## Passage
^^^^^^^^

China ties passing through bad patch, says Jaishankar
In a reference to the standoff in the Ladakh sector of the Line of Actual Control (LAC), Jaishankar said the downturn in ties was due to China’s actions that had violated bilateral pacts.
India-China relations are currently passing through a “particularly bad patch” and India’s interests are better served with a closer relationship with the US and Europe, external affairs minister S Jaishankar said on Friday.

In a reference to the standoff in the Ladakh sector of the Line of Actual Control (LAC), Jaishankar said the downturn in ties was due to China’s actions that had violated bilateral pacts, and that he had conveyed to his Chinese counterpart Wang Yi during recent meetings where New Delhi stands on the relationship with Beijing.
“We are going through a particularly bad patch in our relationship because they have taken a set of actions in violation of agreements for which they still don’t have a credible explanation and that appears to indicate some rethink about where they want to take our relationship, but that’s for them to answer,” he said at a panel discussion on the theme “Greater power competition: The emerging world order” at the Bloomberg New Economic Forum in Singapore.
“I don’t think the Chinese have any doubt on where we stand on our relationship and what’s not gone right with it. I’ve been meeting my counterpart Wang Yi a number of times. As you would’ve experienced, I speak fairly clear, reasonably understandably [and] there is no lack of clarity. So if they want to hear it, I am sure they would have heard it,” Jaishankar said in his reply to a question on whether China was aware of how it had mishandled relations with India.

^^^^^^^^

## Problem A
Say whether each statement agrees with the article on India-China ties, answering yes or no and quoting the deciding words: (i) Jaishankar said India's interests are better served by closer ties with the US and Europe; (ii) Jaishankar said China has given a credible explanation for its actions; (iii) Jaishankar made his remarks at a forum in Singapore.
## Problem B
Continue the article on Jaishankar's remarks about India-China ties from its final sentence.

## Available data

^^^^^^^^

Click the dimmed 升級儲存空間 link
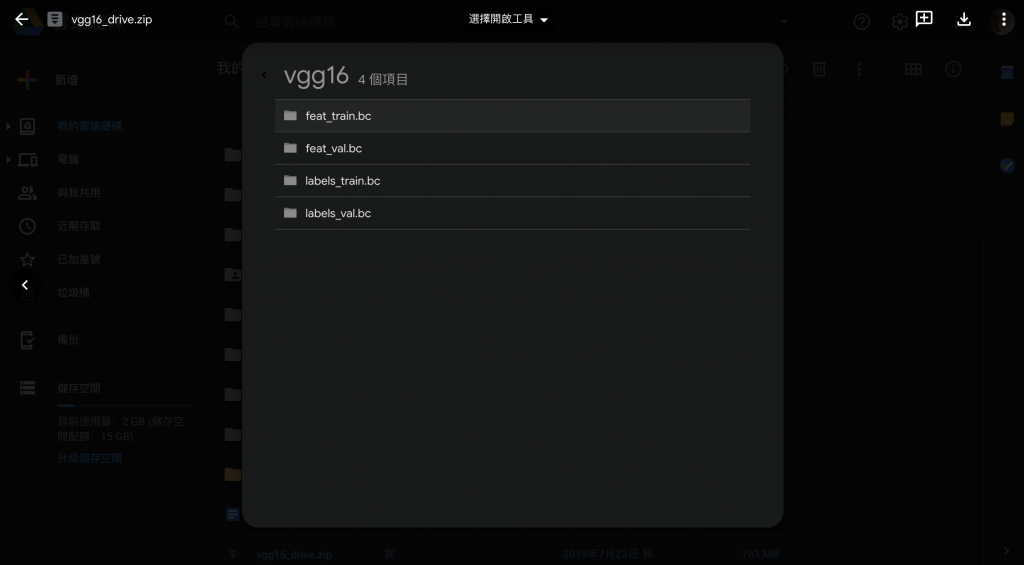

^^^^^^^^

## Answer space A
(i) Yes: "India’s interests are better served with a closer relationship with the US and Europe"
(ii) No: "for which they still don’t have a credible explanation"
(iii) Yes: "at the Bloomberg New Economic Forum in Singapore"

## Answer space B
Jaishankar has said in the past that China had offered no credible explanation for the massing of troops on the LAC and the standoff that began in May last year. India has blamed China’s unilateral efforts to change the status quo on the disputed border for the face-off, which resulted in the first fatalities on the LAC since 1975.
Twenty Indian soldiers and at least four Chinese troops were killed in a brutal clash in Galwan Valley in June last year. Though the two sides pulled back frontline troops at Pangong Lake and Gogra after several rounds of talks, there has been no headway in disengagement at other friction points since August. India has also linked the normalisation of overall ties with China to the resolution of the standoff.
In response to another question at the discussion, which was also joined by former US secretary of state Hillary Clinton and former UK prime minister Tony Blair, Jaishankar said India’s interests are better served “with a much closer relationship with the US, with a much stronger relationship with Europe and the UK, with a...re-energising of our relationship with Asean, especially Singapore”.
“I think there’s no question the US has been strategically contracting for some time. Don’t confuse it with the decline of the US, I think that’s ridiculous. But relatively and absolutely, American power or American influence is not what it used to be,” he said.
The US is now a “much more flexible partner, much more open to ideas, suggestions, and working arrangements than in the past”, and this reflects a changed world, he pointed out.
At the same time, China has been expanding, though the nature of its growing influence is very different from that of the US. “We don’t have a situation where China necessarily replaces the US,” he said.
The world is more multipolar now and a lot of countries, including India, have “come much more into play” as part of a rebalancing of power, Jaishankar said. The overall landscape has become “more volatile”, and the Quadrilateral Security Dialogue or Quad is a good example of countries coming together on a set of concerns or issues, he added.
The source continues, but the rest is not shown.